Already being familiar with the whole two-years-apart idea established by the plethora of previews, it’s merely a matter of waiting for Alex and Kate to realize this mystical time warp they’re writing through.
Time travel itself is a fair enough premise. Plenty of films have played with the concept of two people manipulating the past and the future. And audiences can, at least for a moment, forget that time travel is proven impossible. But the holes left by impossibility have to be filled with plausibility.
For instance, as Alex and Kate both come to realize, they have actually met before. At a party her former boyfriend threw for her birthday two years prior, Alex was there. Yet Kate can’t seem to remember what Alex looked like.
It’s a problem writer David Auburn (“Proof”) attempts to solve with a simple plot filler — a story about Kate’s first boyfriend, a young guitar player of 16. But, get this, she can’t even remember what he looks like either.
And with that said, Auburn and Agresti are now justified to kill Alex in an accident, an accident that Kate just happens to witness, and she administers aid to the man (Alex) who has been hit by a bus. Yes, I gave away the ending, but when the audience is supposed to gasp with the realization that it was Alex who was killed and Kate must race in 2008 to get a letter to Alex in hopes he won’t get hit by the bus back in 2006, I just rolled my eyes in disbelief.
There are a few technical aspects of the film that are worth noting — an interesting camera shot here, a well-placed wipe or cut there.
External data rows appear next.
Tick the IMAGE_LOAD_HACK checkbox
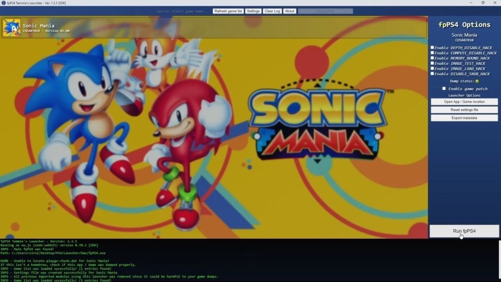This screenshot has width=501, height=282. coord(432,68)
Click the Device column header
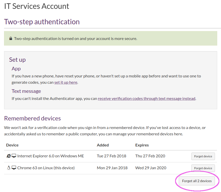The width and height of the screenshot is (221, 192). [x=12, y=145]
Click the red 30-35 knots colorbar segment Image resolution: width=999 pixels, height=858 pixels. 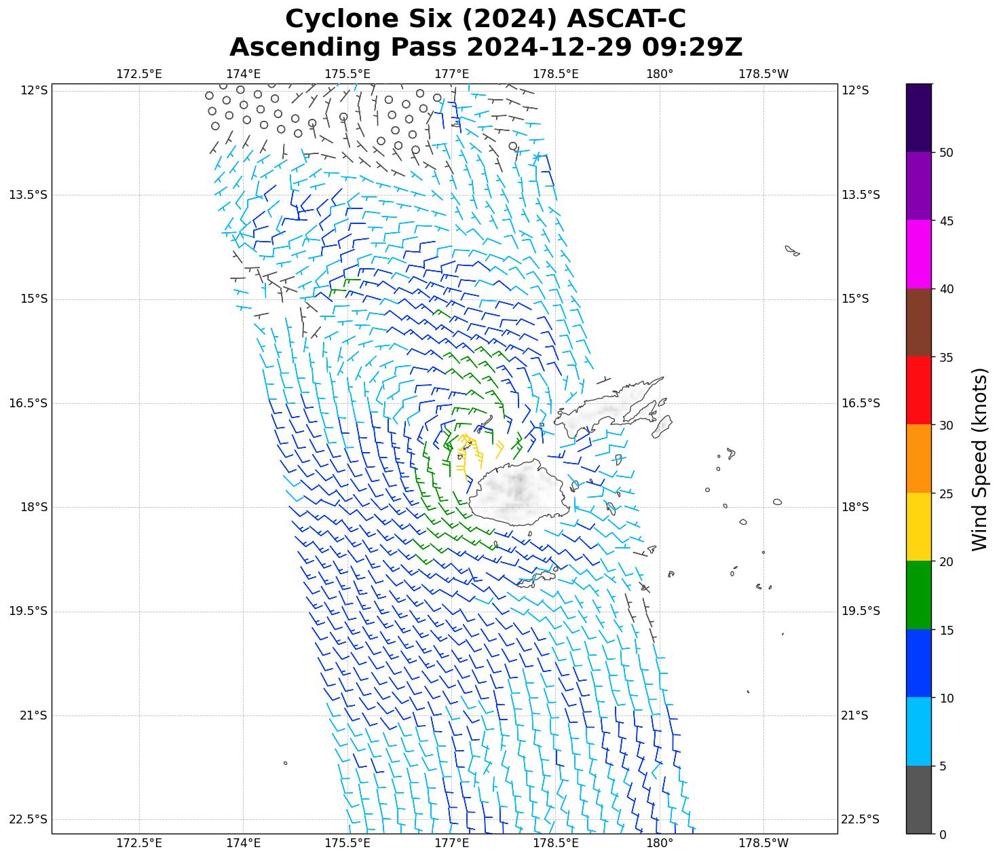coord(919,390)
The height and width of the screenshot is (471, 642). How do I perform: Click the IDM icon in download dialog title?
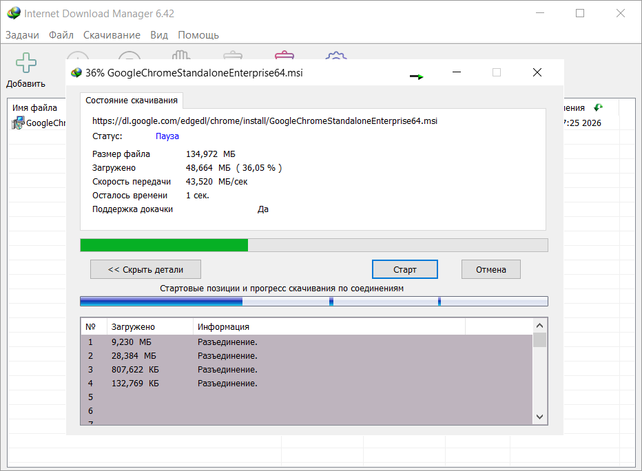[x=76, y=73]
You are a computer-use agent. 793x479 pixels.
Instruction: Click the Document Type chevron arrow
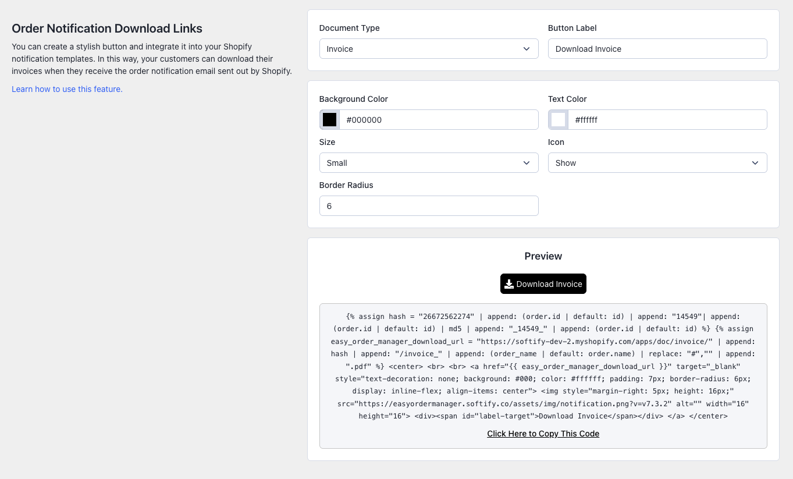pyautogui.click(x=527, y=49)
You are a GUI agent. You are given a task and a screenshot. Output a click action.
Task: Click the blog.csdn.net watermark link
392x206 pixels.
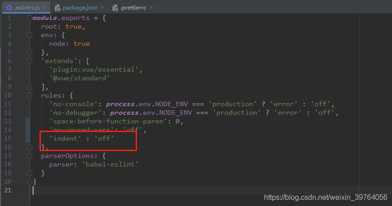[325, 197]
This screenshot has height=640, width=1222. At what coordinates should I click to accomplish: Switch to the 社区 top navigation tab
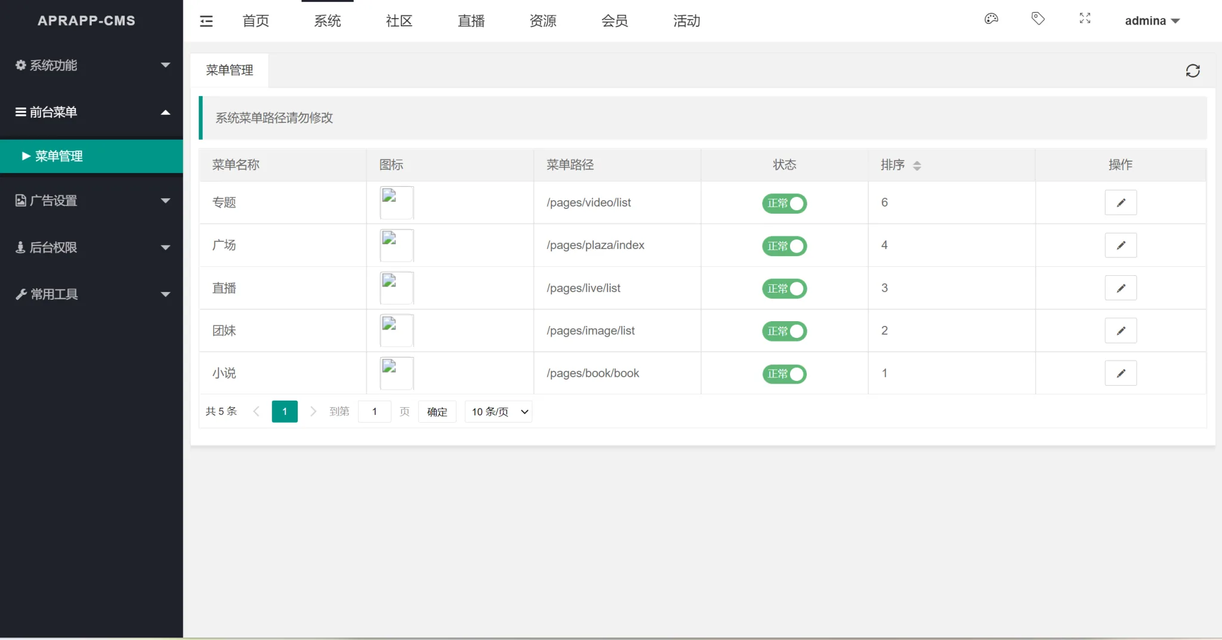(x=399, y=21)
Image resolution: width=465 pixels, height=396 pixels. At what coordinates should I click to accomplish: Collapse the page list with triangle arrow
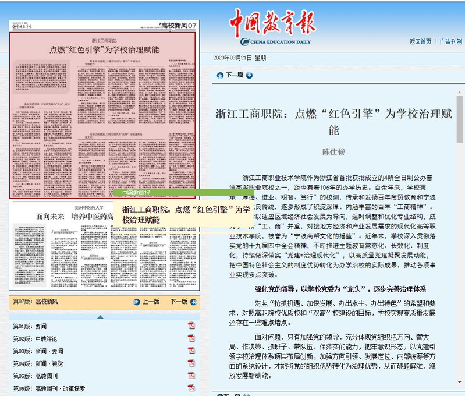100,317
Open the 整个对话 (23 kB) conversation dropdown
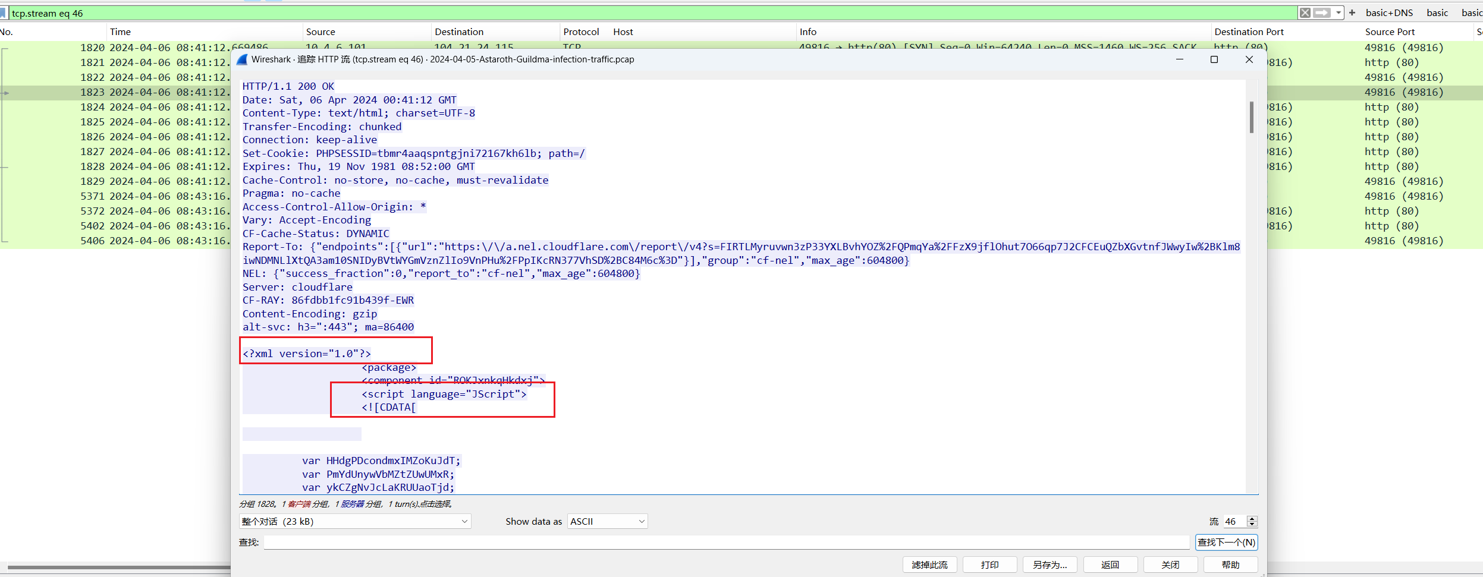 (355, 521)
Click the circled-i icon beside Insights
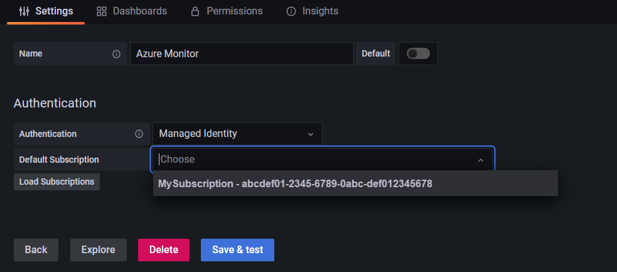 (291, 11)
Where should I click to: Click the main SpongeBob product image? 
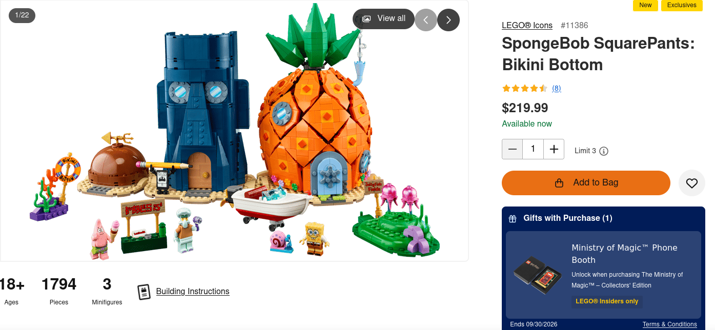(x=234, y=131)
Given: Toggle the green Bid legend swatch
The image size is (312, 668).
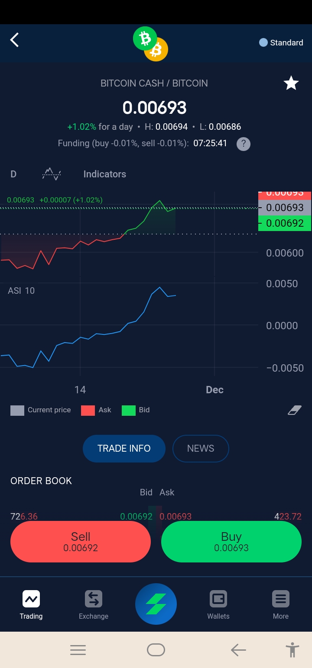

Yet it all seems a bit too showy — almost as if Agresti is saying, “I am a good director, I just don’t know what to do with this script.”
The plot is deeper than just Alex and Kate, exploring the deaths of Alex’s distanced father and Alex’s inability to chase his dream of starting his own architectural firm. Metaphors abound between architecture and life, while Jane Austen’s “Persuasion” ties together Kate and Alex’s mistimed love.
But despite the pluses, which are few and far between, “The Lake House” is so void of a foundation that it crumbles when struck by a the slightest gust of wind called reason.